WHAT YOU HAVE TO DO: State only how many lines below include the word "This".

━━ GIVEN RECORDS ━━

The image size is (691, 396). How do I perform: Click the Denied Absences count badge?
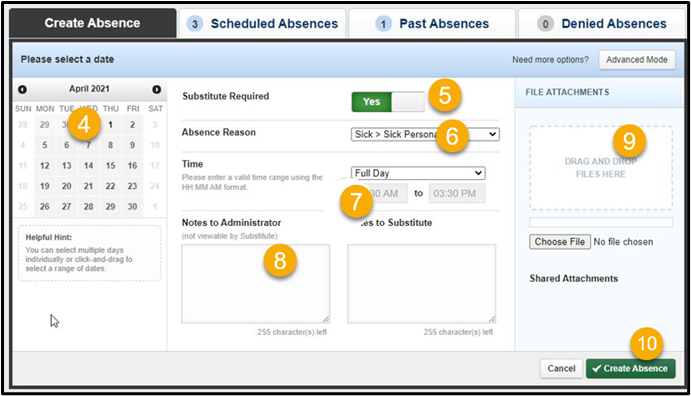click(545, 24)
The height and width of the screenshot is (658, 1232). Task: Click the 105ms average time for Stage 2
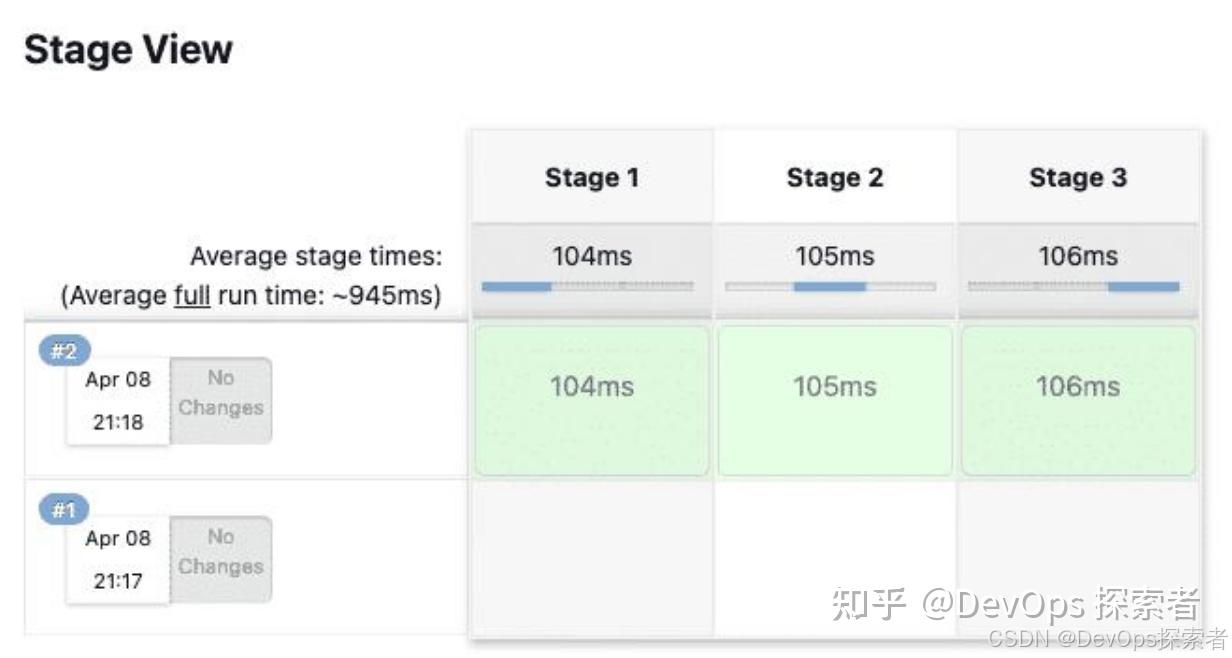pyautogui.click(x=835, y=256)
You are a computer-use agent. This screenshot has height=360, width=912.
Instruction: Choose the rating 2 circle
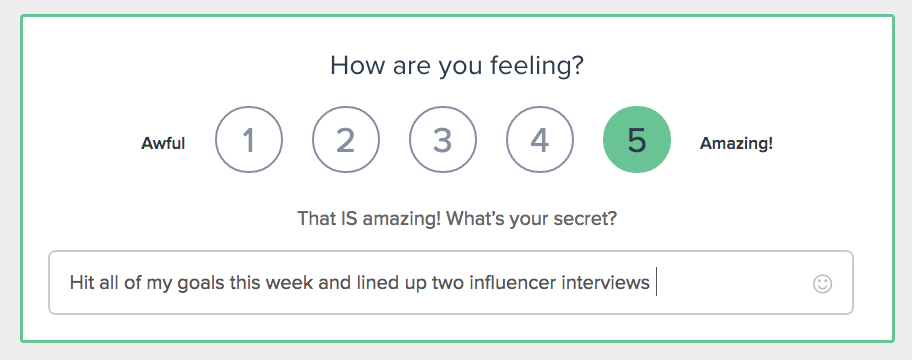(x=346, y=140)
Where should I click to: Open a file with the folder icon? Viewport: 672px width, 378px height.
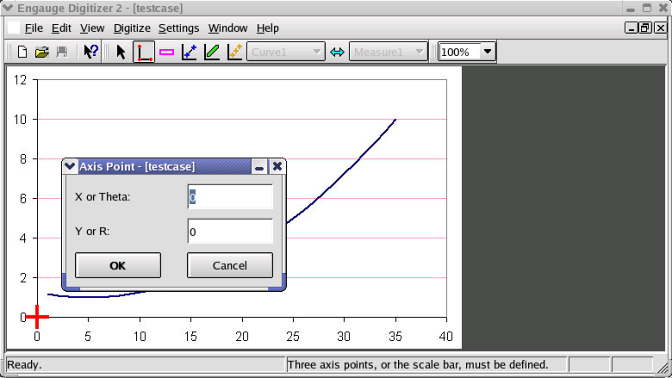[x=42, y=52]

━━━
━━ GIVEN RECORDS ━━

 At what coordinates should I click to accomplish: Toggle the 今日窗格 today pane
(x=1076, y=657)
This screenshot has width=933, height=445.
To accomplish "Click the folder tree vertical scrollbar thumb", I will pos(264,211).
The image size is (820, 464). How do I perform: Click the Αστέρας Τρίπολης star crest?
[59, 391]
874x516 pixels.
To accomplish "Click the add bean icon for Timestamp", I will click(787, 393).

━━━
━━ GIVEN RECORDS ━━

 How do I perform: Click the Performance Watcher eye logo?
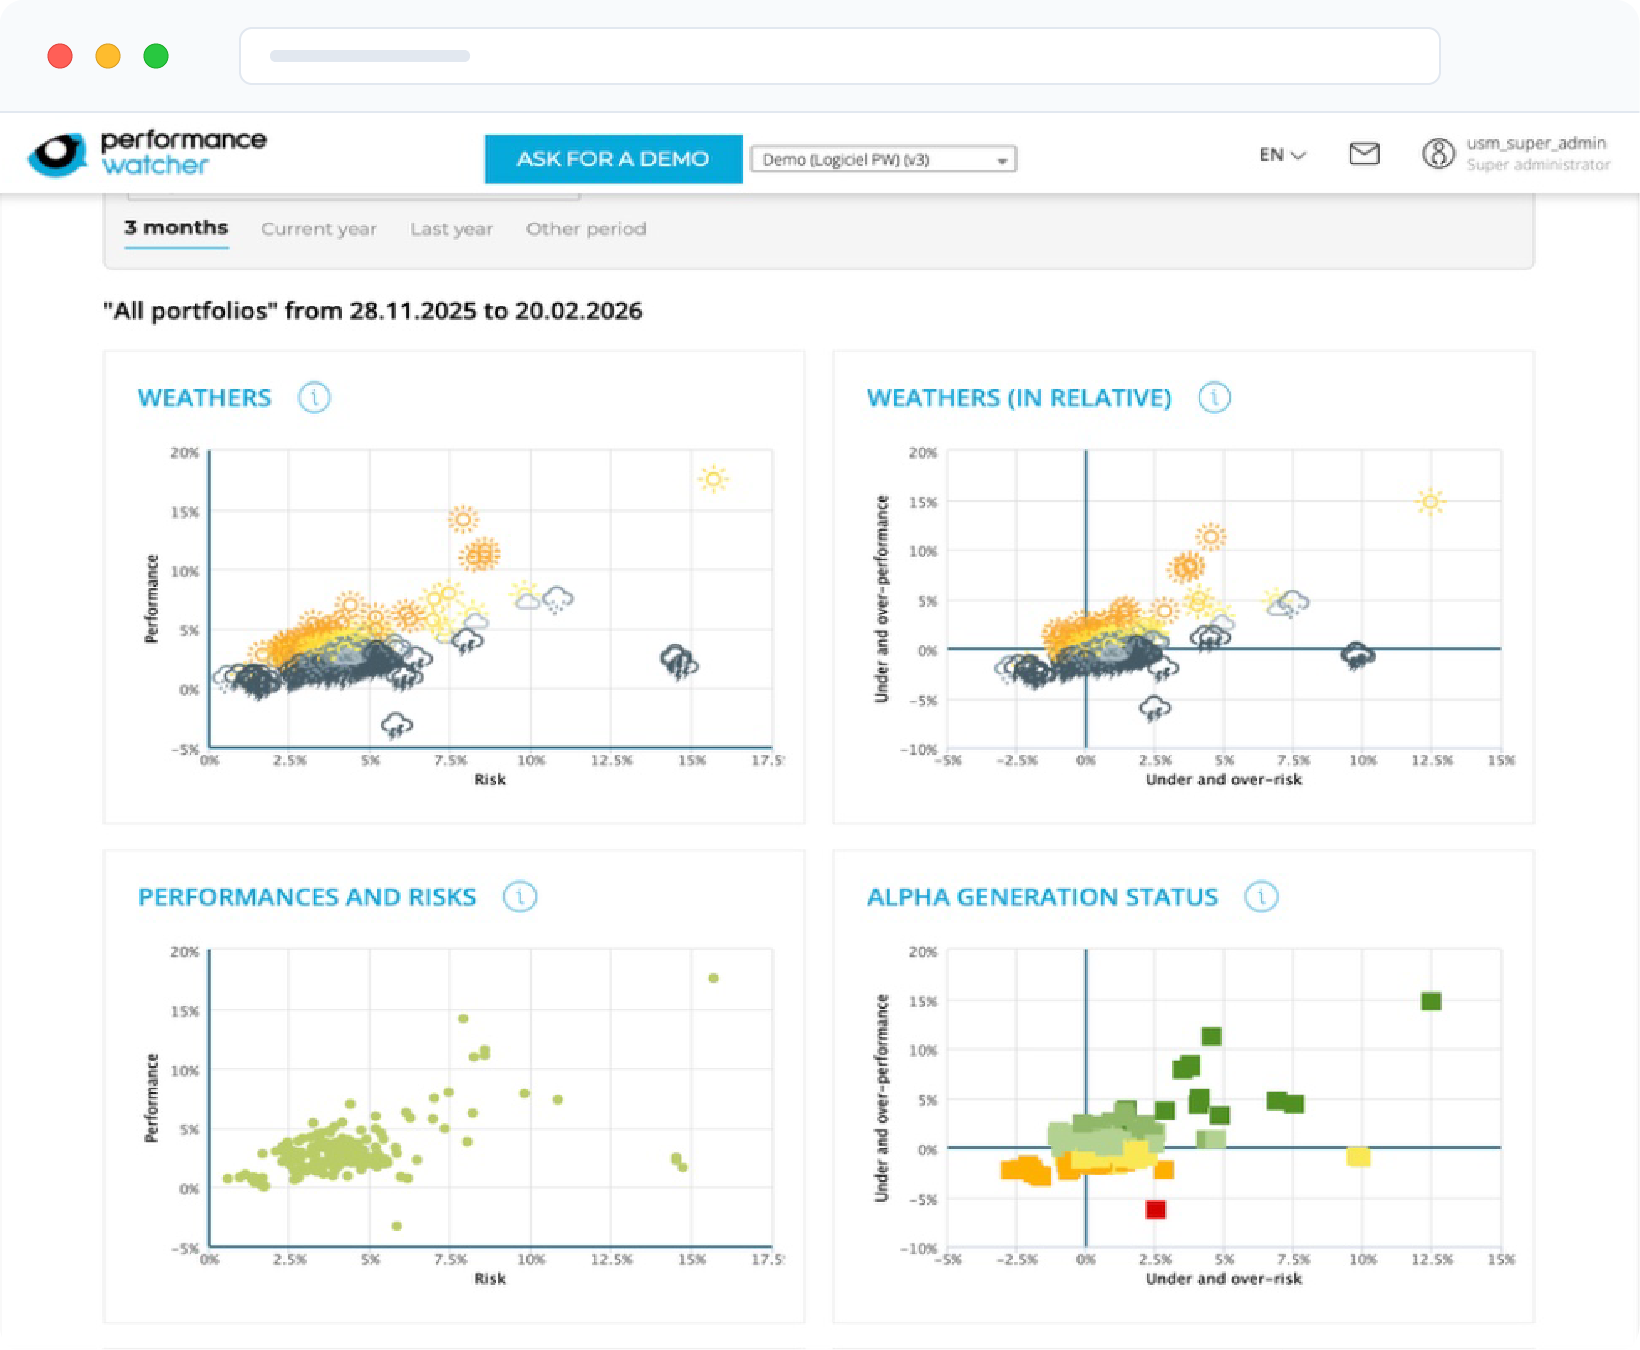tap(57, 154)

━━━

EXPECTED ANSWER: 2